Mamie walked home through the sugar cane. The fields had been planted by her father’s grandfather. Sugar grew tall and pale green up the soft slopes of the mountains behind her. It swayed and bent over her as she splashed through the water in the bottom of a shallow ditch. The red, silted water was cool. The old, crooning sound of the cane came to Mamie. The cane knew different songs. That day, Mamie recognized “Tell Me Why” by Neil Young.

It had not rained in three weeks and some of the cane, the growth farthest from water, had begun to turn brown at the roots. The dust made the inside of her nose dry and tight. She could see the Filipinos in their straw hats coming back to the cane fields from lunch in the workers’ camp.

The camp glinted suddenly as the sun struck a rippled tin roof. There was a flash of bright red, too, from the leggy poinsettias that poked along the peeling wood porches of the old camp houses. Giant ferns and allamanda pressed densely around the little ramshackle houses that were like the forts a child might build with odd pieces of wood and the corroded sheet metal of abandoned cars.

She took the dirt road that ran through the camp. Piles of rotting mangoes, black with drunken fruit flies, lay under the big trees. The branches drooped low, heavy with fruit. The spoiled mangoes smelled like sweet jam.

Mamie’s hair was cut very short. Despite her boyish head, her arms and back and neck had a tender, lithe refinement. She moved with the easy grace of a child who has been brought up under the sky. In the bright sunlight, her eyes seemed as if they were yellow, but inside her father’s palm grove, in the shade, her eyes were brown. Her skin was the color of homemade taffy.

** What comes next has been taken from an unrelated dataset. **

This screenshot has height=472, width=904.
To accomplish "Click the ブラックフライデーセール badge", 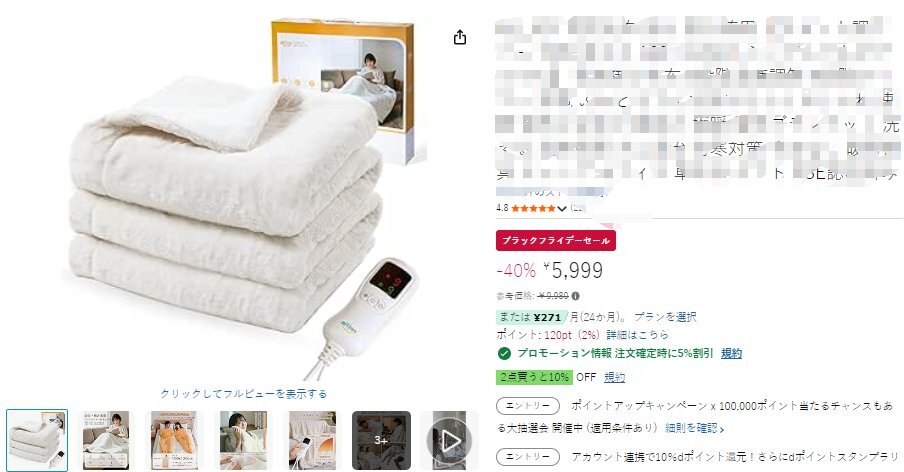I will coord(556,240).
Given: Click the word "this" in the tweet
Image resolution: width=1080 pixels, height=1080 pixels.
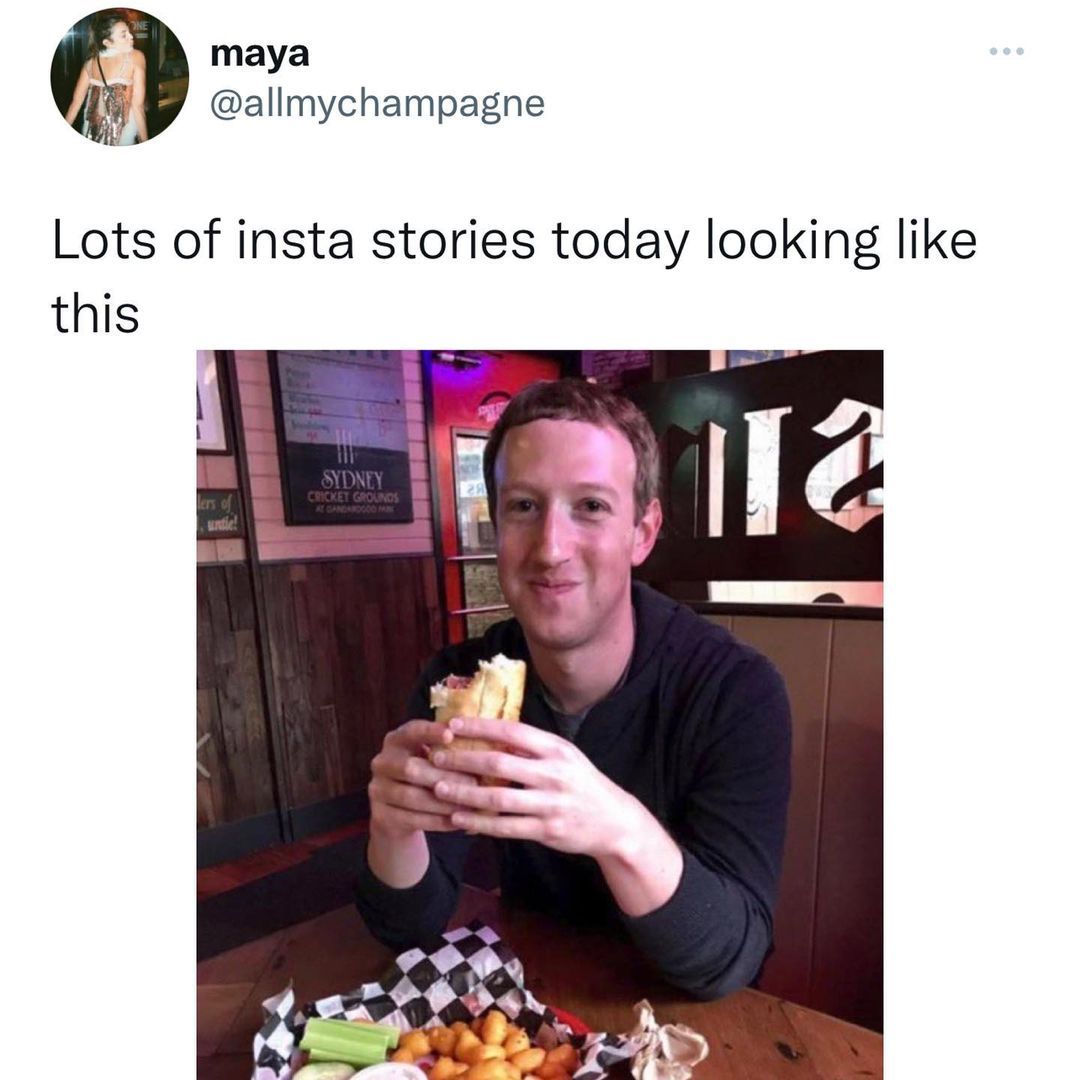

It was much cooler in the grove. Another song was serenaded there, “Waimanalo Blues,” as the rushing, rustling branches creaked and groaned above her. She picked up two coconuts, two cents, and carried one under each arm.

The palm grove had been planted by the Chiefess Deborah whose land it once was, before she removed herself and her large retinue to the more convivial, more temperate, climate on the banks of the Wailua River. Long-horned cattle brought in sailing ships by Captain Vancouver once grazed in the palm grove. There were more than five hundred trees, and generations of workers had eaten the milky meat, plaited rope from the hemp, carved bowls from the shells, and woven prized floor mats from the green, sharp-edged fronds. Now McCully Clarke paid his children a penny a coconut to collect them. The Chiefess, when she abandoned the Waimea plantation, had tired of the heat and the muddy water. She weighed two hundred and forty pounds and ten young men were needed to carry her litter to the little dock. She took the long-horned cattle with her.